Tuesday, 14 December 2010

Cuts, Big Society & Decentralisation/Localism Equals The Big Bang

Combined with the massive cuts in public spending, the ConDem Government's Big Society initiative and its linked measures in the Decentralisation and Localism Bill will be like the Big Bang: destruction and chaos with no idea of what will emerge.

There will be five main response groups:

  • Monetarist extremists who believe the Government is not doing enough, like Rupert Murdoch.
  • Ostriches burying their heads in the sand believing that the Government is right because of the economic situation.
  • Outright oppositionists whose only weapons are anti-cuts campaigning, increased protest, and civil disobedience.
  • Engagers who argue that anti-cuts campaigning will have no effect and will try and salvage and build from the chaos.
Lastly, there are those, and I count myself among them, who are arguing that a multiple strategy including opposition and engagement is needed, to focus on the contradictions in the ConDem programme. Detailed arguments about this are discussed in my History & Social Action News 30 and the first issue of my Wandsworth Back To The Future newsletter, both available on request by email.

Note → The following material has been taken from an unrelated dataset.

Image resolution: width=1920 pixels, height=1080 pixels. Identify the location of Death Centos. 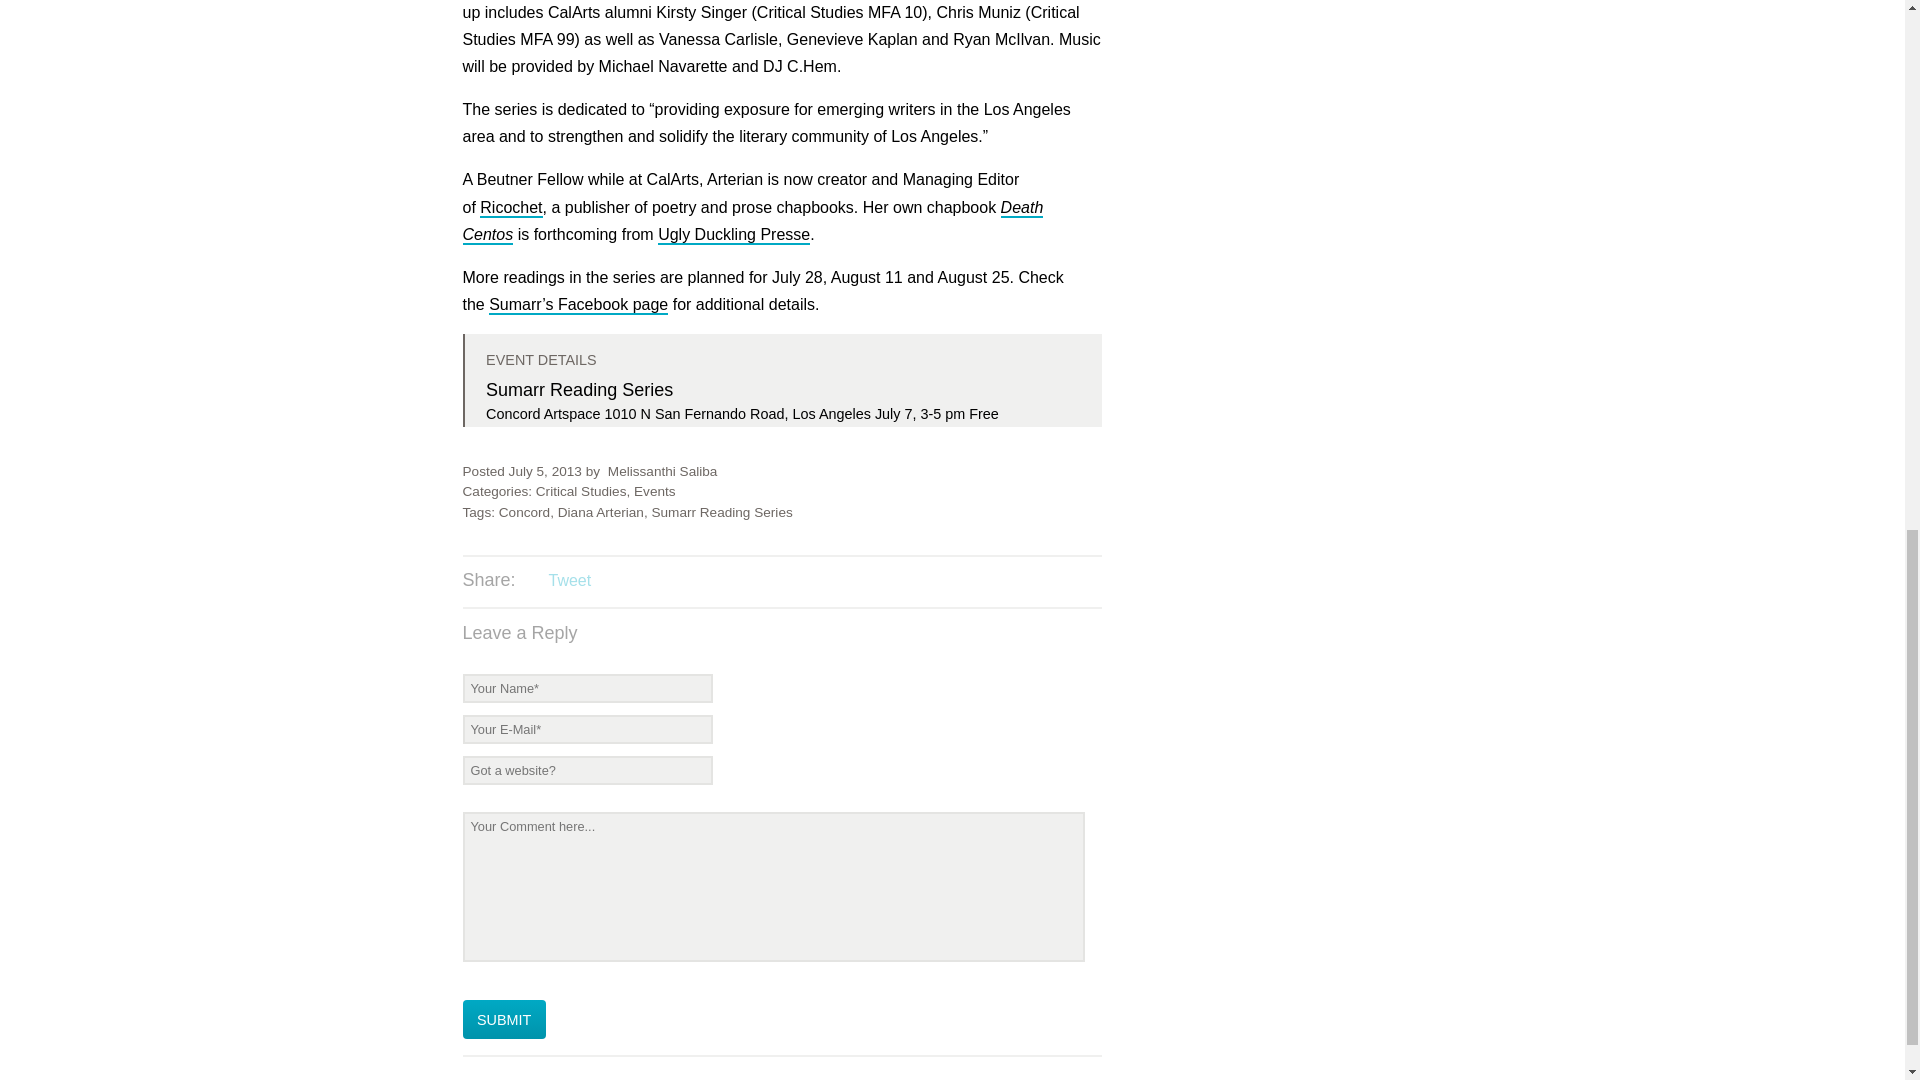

As one of those who has been working to build the Big Society over the last forty years, I recognise that it cannot be done without state money. In the 19thC the working and middle classes built an impressively large infrastructure of organisations covering life and medical insurance, unemployment support, medical services, housing and land development, retailing and production, farming, education and learning, and culture through mutual aid fundraising, supported by the philantrophy of the better off. Despite its ups and downs and inadequacies the Co-op movement is heir to this tradition, as is Nationwide Building Society and even the National Trust.

But the activists knew that all this effort could only alleviate, not solve the social and economic problems of the time. They campaigned for state provision because it was only through legislative intervention and funding that services to each down into society like education for all, better housing, planning control, etc. The municipal socialist agenda that emerged out of Battersea in the period of the New Unionist explosion remained central within the labour movement until its dismantling under Thatcher.

So the Big Society initiative is fine in principle but without funding to support it it is a fig leaf, a deceit, a con trick, it is the Emperor's New Clothes. But in order to convince a large section of the public that what the ConDem Government is doing is fundamentally wrong, and to try and salvage something, requires us creative engagement with the agenda, and to see how the powers in the Decentralisation and Localism Bill can be reshaped to be valuable tools in the arguments in every local authority about how to minimise the destruction. The Bill opens up new arenas for lobbying and campaigning.

What the Tories need to understand is that they cannot control the consequences of their actions. While they will have expected a reaction form students, they clearly did not realise that this would re-energise the generation which cut its teeth in political action in the late 1960s/early 70s. Nor did they realise that their policy to withdraw EMA would radicalise a growing number of secondary school children. Future historians may well see that a key motivating factor in the student protest was the the background MPs expenses scandal. This helped many turn to the Lib Dems because they seemed to be more honest, but now see that they are just as prepared to betray them as they thought the other two Parties were.

When the police charged the Trafalgar free speech/right of assembly demonstrators in November 1887, who would have thought that the Police Commissioner of the day would have to resign, and that legislation would have to be passed to give the right of assembly in the Square? Who would have thought that the new emerging protest movement of that Bloody Sunday affair would have helped the Match-Girls to win their strike and spark alight the New Unionist explosion from 1889-92? And who would have thought that one of those who they imprisoned for his role at Trafalgar Square would be a major leader in that explosion and an MP from 1892.

The Liberals should ponder on their history. It was they who brought that man, John Burns, into their Cabinet. And while their Government that brought in old age pensions, national insurance, labour exchanges and town and country planning, it also ruled through a long prolonged period of civil unrest and protest: the suffragettes and the Great Unrest of the labour movement, and the Unionist threat of armed revolt in Ulster. They then made the great mistake after the First World War of allying with the Tories, leading in the turmoil of mass unemployment and protest to their collapse as a major political force.

A poem that made a big impression on me at school was Yeat's The Second Coming:

Turning and turning in the widening gyre
The falcon cannot hear the falconer;
Things fall apart; the centre cannot hold;
Mere anarchy is loosed upon the world,


That is what the ConDem's are unleashing. The problem is that Yeat's beast slouching towards Bethlehem might not be a resurgence of Labour or a new mass Socialist Party, but a new fascism.